Task description => Decide whether each statement agrees with the passage on the U_L4 protein and ICP22 below. For each, answer yes or no and quote the deciding words from the passage. (a) ICP22 is required for growth in continuous human primate cell lines. (b) The promoter of U_S1.5 lies in the 5' coding sequence of the 22 gene. (c) Serum from rabbit B was used in the experiments the report describes.

We report that the U_L4 protein colocalizes with the pre-DNA synthesis isoforms of infected cell protein 22 (ICP22), a 420-amino-acid protein encoded by the 22 gene (11, 12). The domain of the 22 gene also encodes a protein designated U_S1.5 whose sequence is identical to the 249 carboxyl-terminal amino acids of ICP22 (6). The promoter of U_S1.5 is located in the 5' coding sequence of the 22 gene. ICP22 is dispensable for growth in continuous human primate cell lines (18). The deletion mutant is apathogenic when inoculated intracerebrally into mice and replicates poorly in restricted (e.g., rodent or rabbit) cells or in primary human fibroblasts (21). ICP22 localizes in small, dense nuclear structures early in infection. After the onset of viral DNA synthesis, ICP22 localizes in replicative complexes with nascent DNA and RNA polymerase II, ICP4 (the major viral regulatory protein), and other proteins. The transition from the small, dense nuclear structures to the replicative complexes requires the phosphorylation of ICP22 by the viral protein kinase encoded by the U_L13 gene (15).

To carry out these studies, we made polyclonal rabbit antibody to the U_L4 protein and constructed a virus (R4660) containing a U_L4 gene carrying in frame a small sequence encoding an epitope of the glycoprotein B of the human cytomegalovirus (CMV) (16). The monoclonal antibody to this protein, CH28-2, was purchased from the Goodwin Cancer Research Institute (Plantation, Fla.).

The glutathione S-transferase (GST)-U_L4 chimeric protein used for rabbit immunization was made as follows. Plasmid pRB5249 was constructed by the in-frame insertion of an EcoRI-digested PCR product containing the entire U_L4 ORF cloned into the EcoRI site of the vector pGEX4T-1 (Pharmacia Biotech). The GST-U_L4 protein encoded by pRB5249 was expressed in BL21 cells, purified according to the manufacturer's directions, and used for the immunization of two rabbits according to standard protocols (Josman Laboratories, Napa, Calif.). Serum from rabbit A was used in the experiments described in this report.

Data listing =>
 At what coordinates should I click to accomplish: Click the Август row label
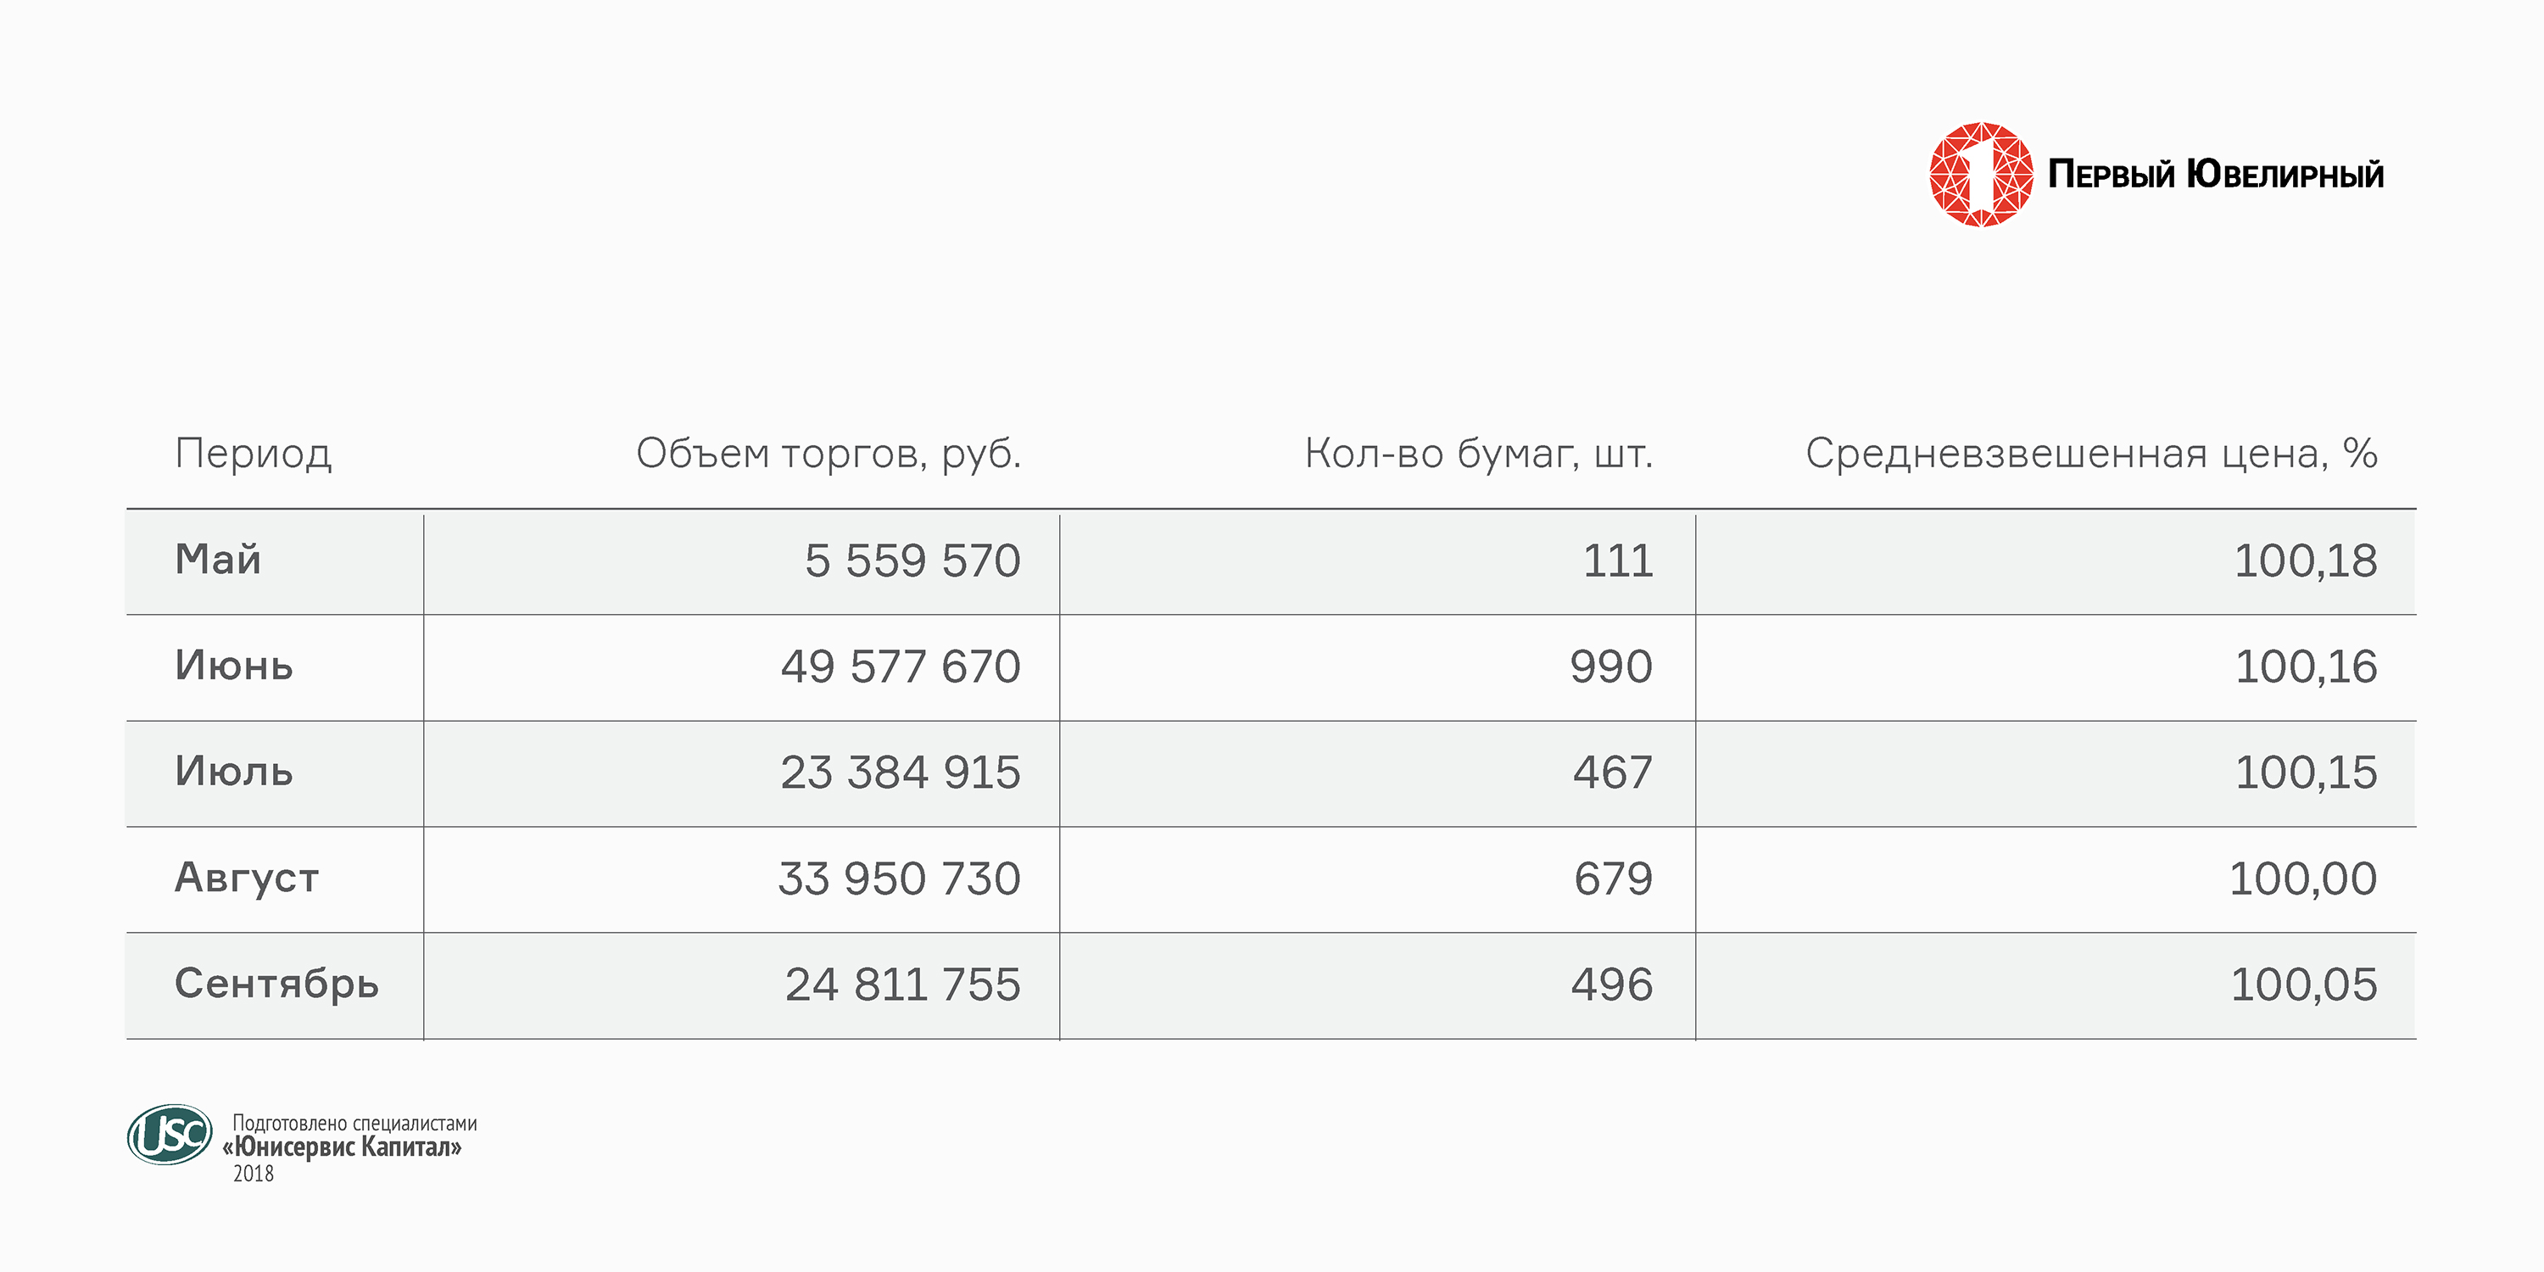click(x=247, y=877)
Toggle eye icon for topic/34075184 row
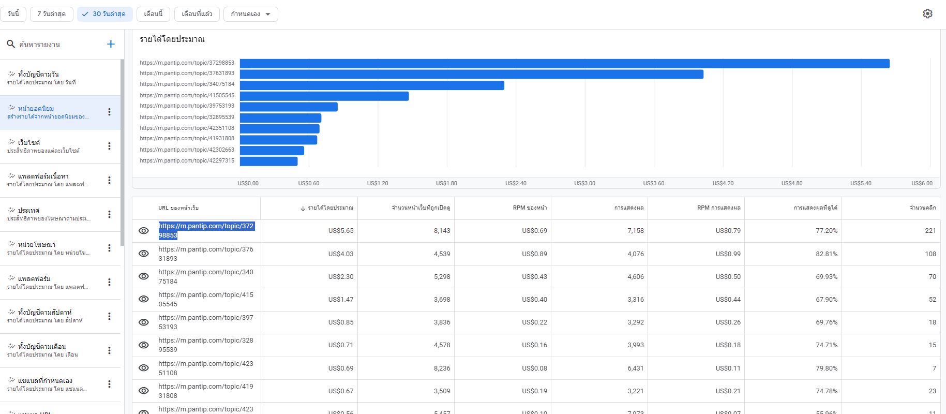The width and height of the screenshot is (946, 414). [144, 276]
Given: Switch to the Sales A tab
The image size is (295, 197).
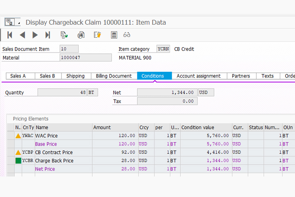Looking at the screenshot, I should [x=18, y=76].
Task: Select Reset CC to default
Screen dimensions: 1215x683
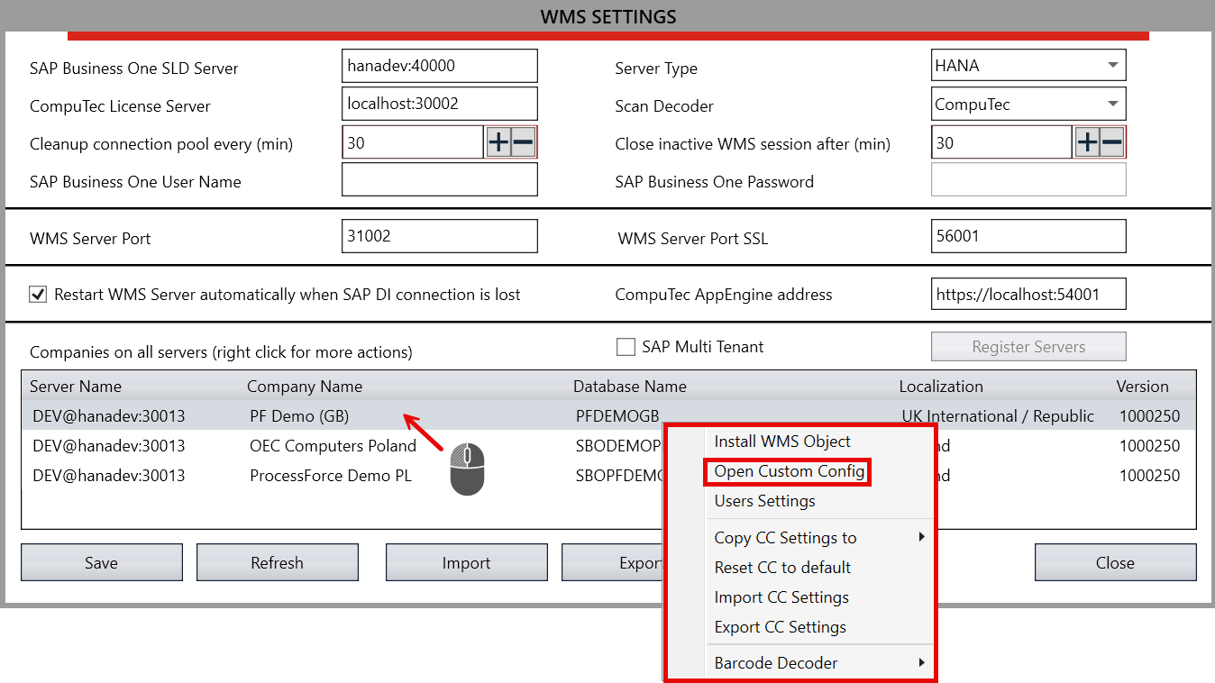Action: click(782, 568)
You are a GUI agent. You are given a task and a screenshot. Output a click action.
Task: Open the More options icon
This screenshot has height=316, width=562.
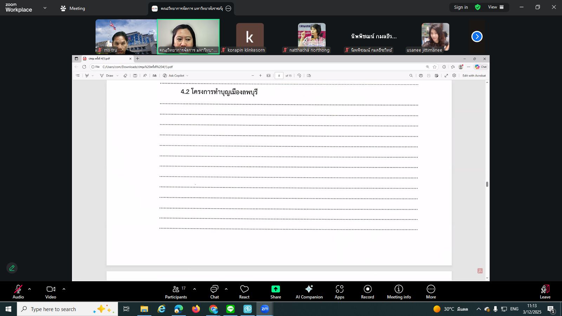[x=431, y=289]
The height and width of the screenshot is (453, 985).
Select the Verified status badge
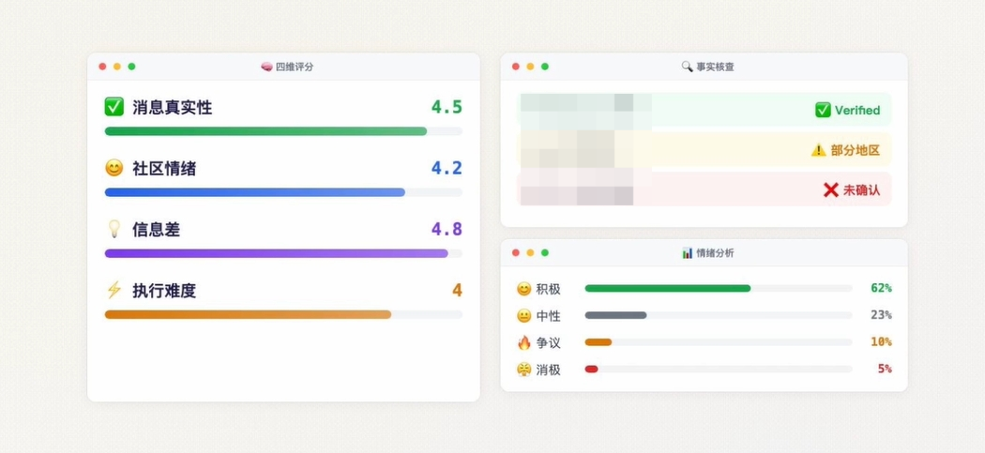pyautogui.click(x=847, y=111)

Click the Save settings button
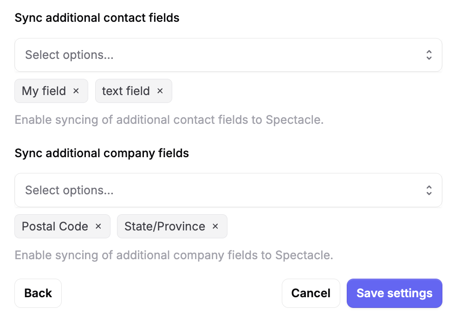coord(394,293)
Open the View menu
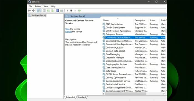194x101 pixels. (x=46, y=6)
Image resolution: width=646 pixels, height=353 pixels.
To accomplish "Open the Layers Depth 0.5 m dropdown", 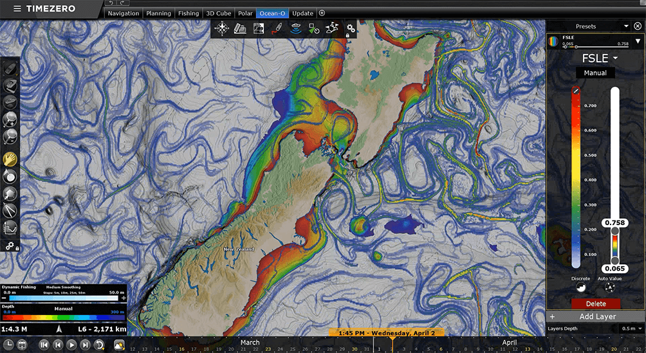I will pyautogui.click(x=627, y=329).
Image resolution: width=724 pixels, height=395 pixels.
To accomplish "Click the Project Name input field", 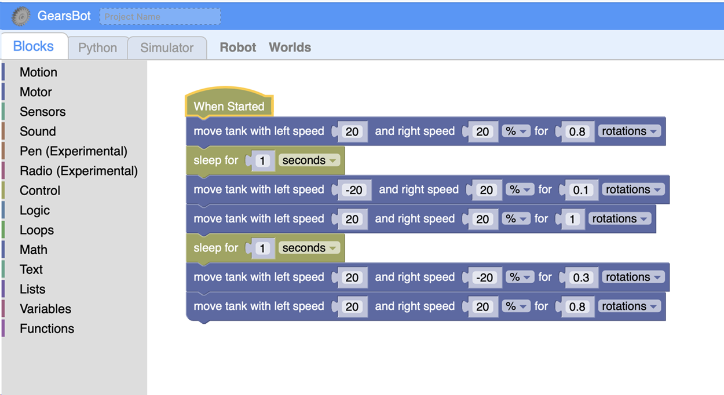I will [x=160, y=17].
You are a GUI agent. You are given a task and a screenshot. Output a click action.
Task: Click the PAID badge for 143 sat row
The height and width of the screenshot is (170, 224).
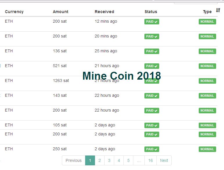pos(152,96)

Solution =>
(a) No: "ICP22 is dispensable for growth in continuous human primate cell lines"
(b) Yes: "The promoter of U_S1.5 is located in the 5' coding sequence of the 22 gene."
(c) No: "Serum from rabbit A was used in the experiments described in this report."